▶ _EXTRACTED RECORDS_
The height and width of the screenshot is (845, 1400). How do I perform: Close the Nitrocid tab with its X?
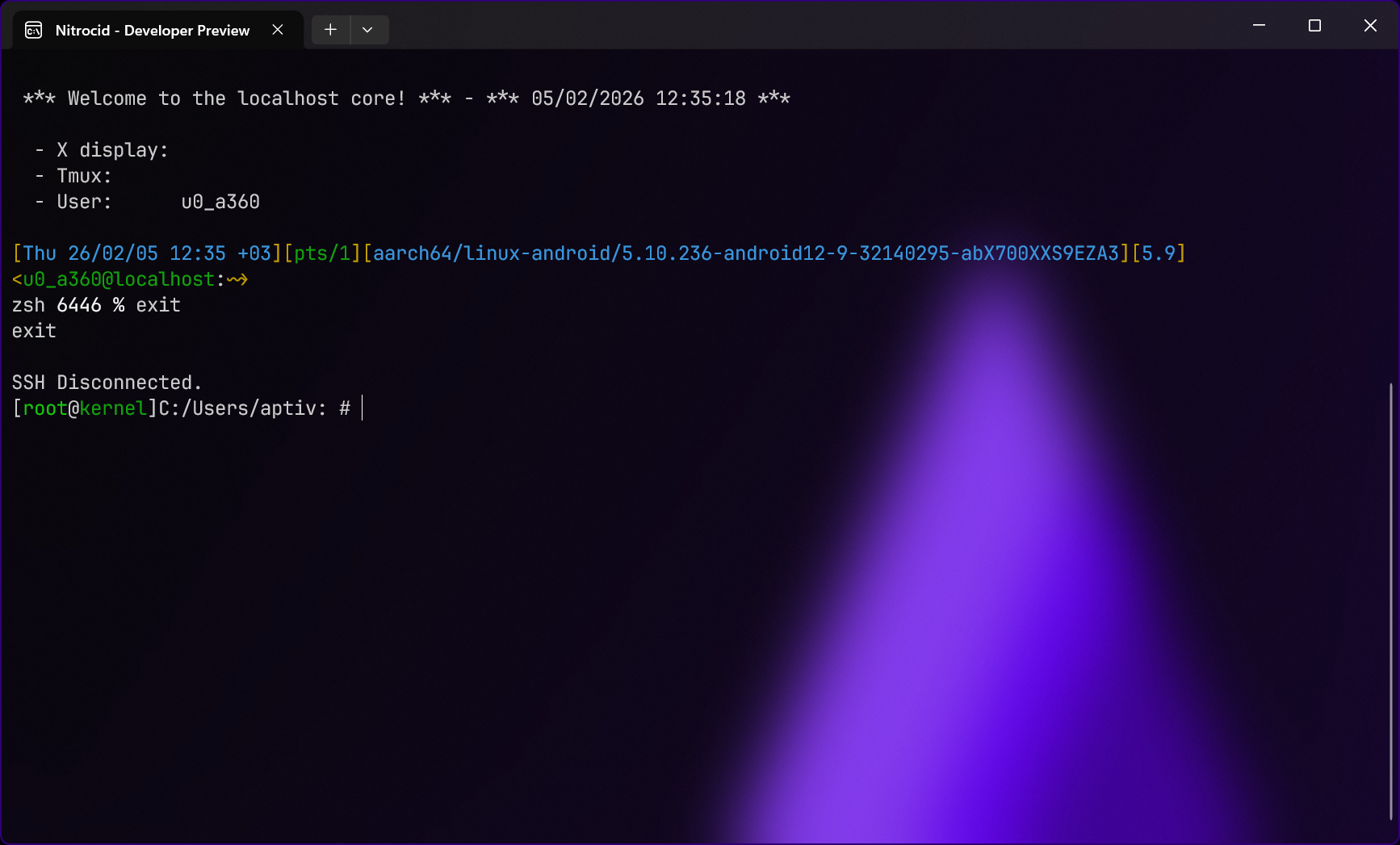click(x=278, y=30)
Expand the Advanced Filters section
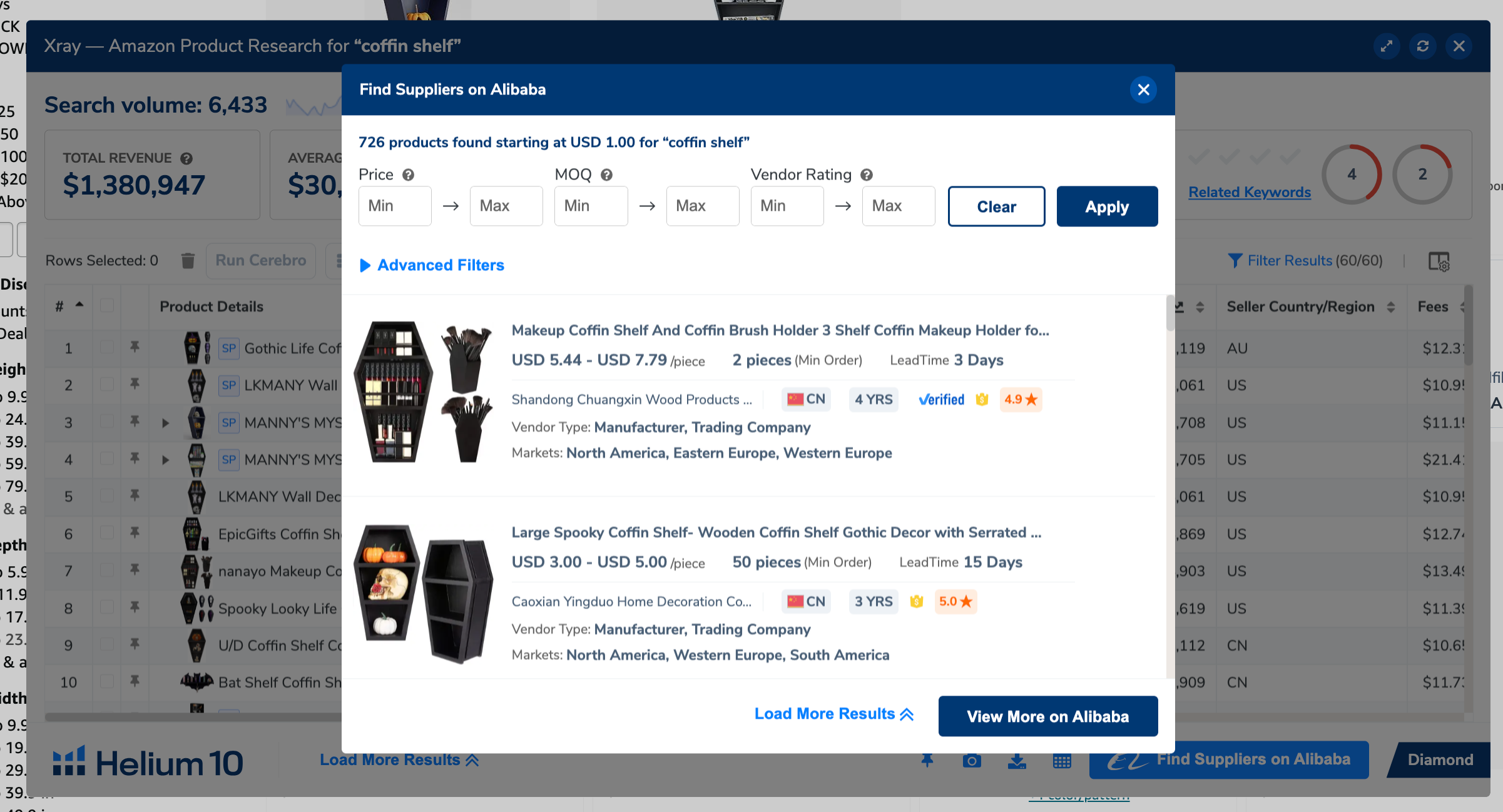The height and width of the screenshot is (812, 1503). click(x=432, y=265)

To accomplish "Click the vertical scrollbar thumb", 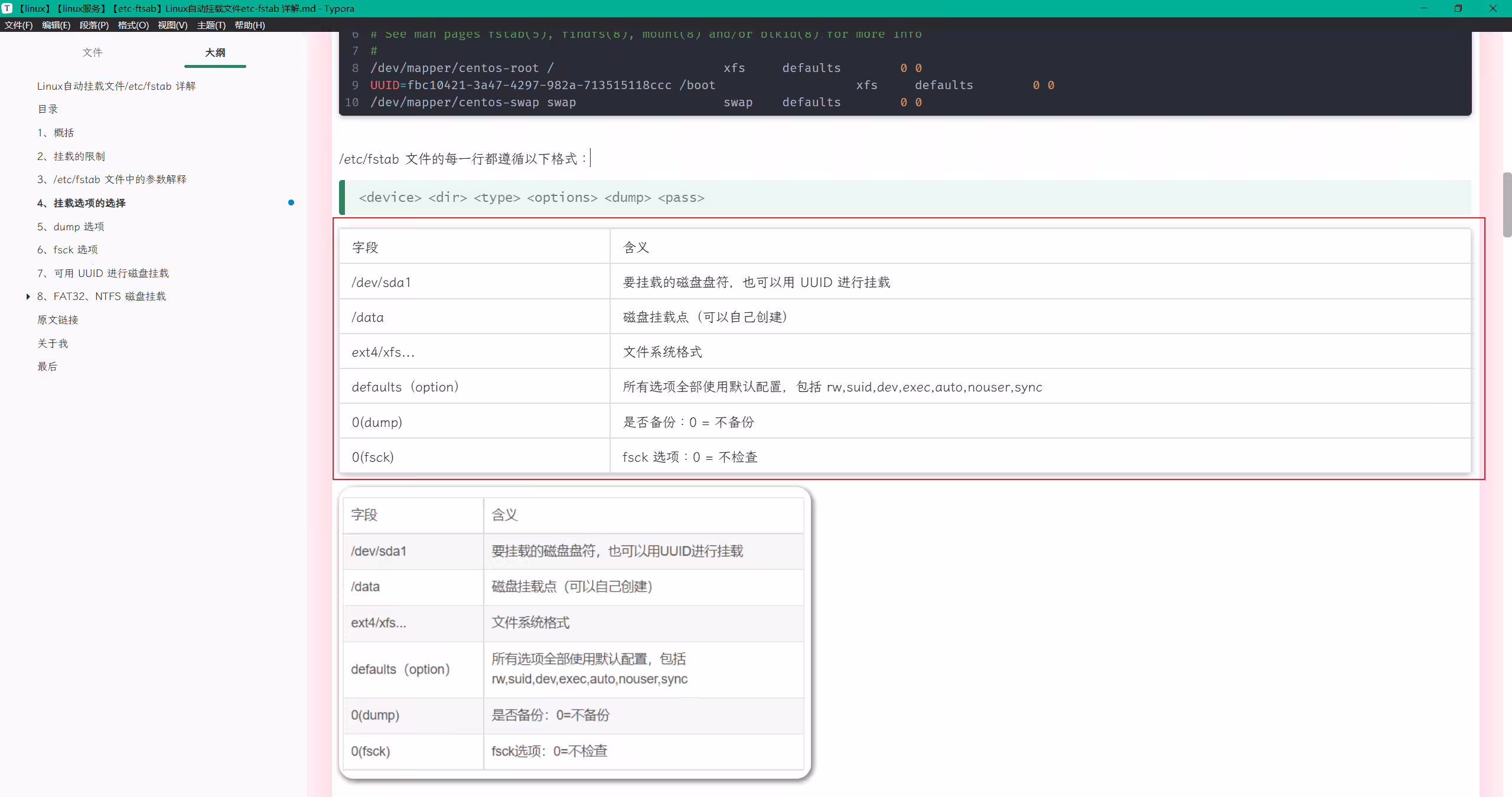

▶ _WHAT YOU HAVE TO DO_
The expected output is an exact retyping of the lines from the line with "Expand the Advanced Filters section" through the last line of the data, with both ends kept and the pictures dropped.

▶ _EXERCISE SOLUTION_
Expand the Advanced Filters section
The height and width of the screenshot is (812, 1503). click(x=432, y=265)

To accomplish "Click the vertical scrollbar thumb", 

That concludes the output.